- _Text to read_:
★ ★ ★ ★ ★ ★ ★
The pamphlets describe the construction, design and operation of the sundials, explaining how to calculate the time of day, predict sunrise and sunset, calculate the position of the planets relative to the sun, and perform other astronomical and astrological functions. The plates include two planar perspectives of the instruments to reveal their elaborate grids. The coordinates for the sun's rising and setting are taken from Leovitius' Ephemerides. Two plates from the Conus pamphlet are printed in sepia. Although this practice is somewhat unusual in the area of scientific instrument prints, Brentel habitually issued his engravings in both black and sepia. (BSB Munich owns at least four in sepia and three in black.)
★ ★ ★ ★ ★ ★ ★
- _Information supplied_:
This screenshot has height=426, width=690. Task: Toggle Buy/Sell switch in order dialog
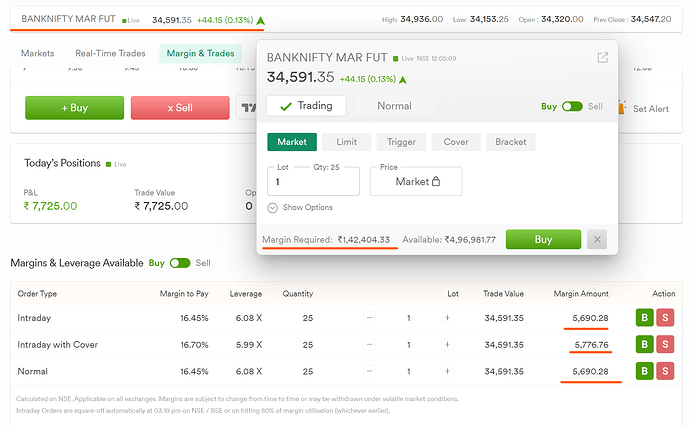pos(572,106)
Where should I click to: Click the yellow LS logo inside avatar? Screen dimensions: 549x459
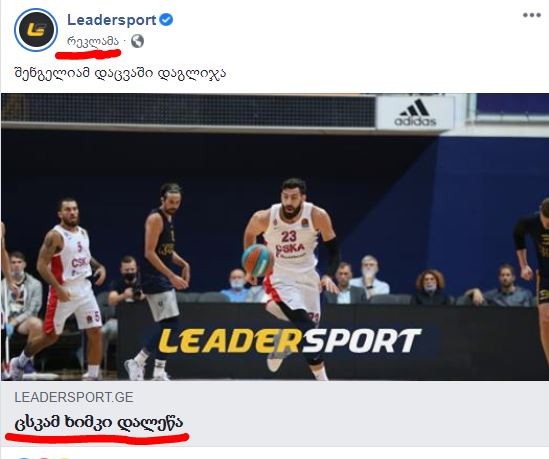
★ ★ ★ ★ ★ ★ ★
- _What is asked_:
**a.** Rewrite the passage on the sundial pamphlets from "The pamphlets describe" up to and including "three in black.)", replacing "sepia" with "brown".
**b.** Carry on the passage on the sundial pamphlets from its last sentence.

- _Answers given_:
**a.**
The pamphlets describe the construction, design and operation of the sundials, explaining how to calculate the time of day, predict sunrise and sunset, calculate the position of the planets relative to the sun, and perform other astronomical and astrological functions. The plates include two planar perspectives of the instruments to reveal their elaborate grids. The coordinates for the sun's rising and setting are taken from Leovitius' Ephemerides. Two plates from the Conus pamphlet are printed in brown. Although this practice is somewhat unusual in the area of scientific instrument prints, Brentel habitually issued his engravings in both black and brown. (BSB Munich owns at least four in brown and three in black.)

**b.**
The relation of the two titles is intriguing: the instruments are evidently identical in all respects except shape, the first being a cone, the second a cylinder. With the exception of the title pages and dedicatees, and the name of the respective instruments on the recto of the first leaf, the texts are identical, and one could have been run-off after exceedingly minor alterations to the setting of the other.

OCLC lists the Cylinder at the University of Cincinnati; Cornell owns the Conus.
Both pamphlets are at Augsburg UB and SB, Erlangen-Nürnberg, Freiburg, Göttingen, BSB Munich, HAB Wolfenbüttel and Zurich; one pamphlet is in Basel (Conus), Weimar (Cylinder). The Conus plate (in black, not sepia) also appears with the volvelle woodcut in the Württemburgische Landesbibliothek, (Nicolai'sche Sammlung, Vol 79, p. 69).

Publication History

  • Jonathan Shaw and Jennifer Carling, "Spheres of Knowledge: Artistic discovery in Renaissance Europe", Harvard Magazine (Cambridge, MA, November-December 2011), vol. 114, no. 2, pp.42-47, p 44
  • Susan Dackerman, ed., Prints and the Pursuit of Knowledge in Early Modern Europe, exh. cat., Harvard Art Museums (Cambridge, MA, 2011), cat. 71 p.300-303, repr.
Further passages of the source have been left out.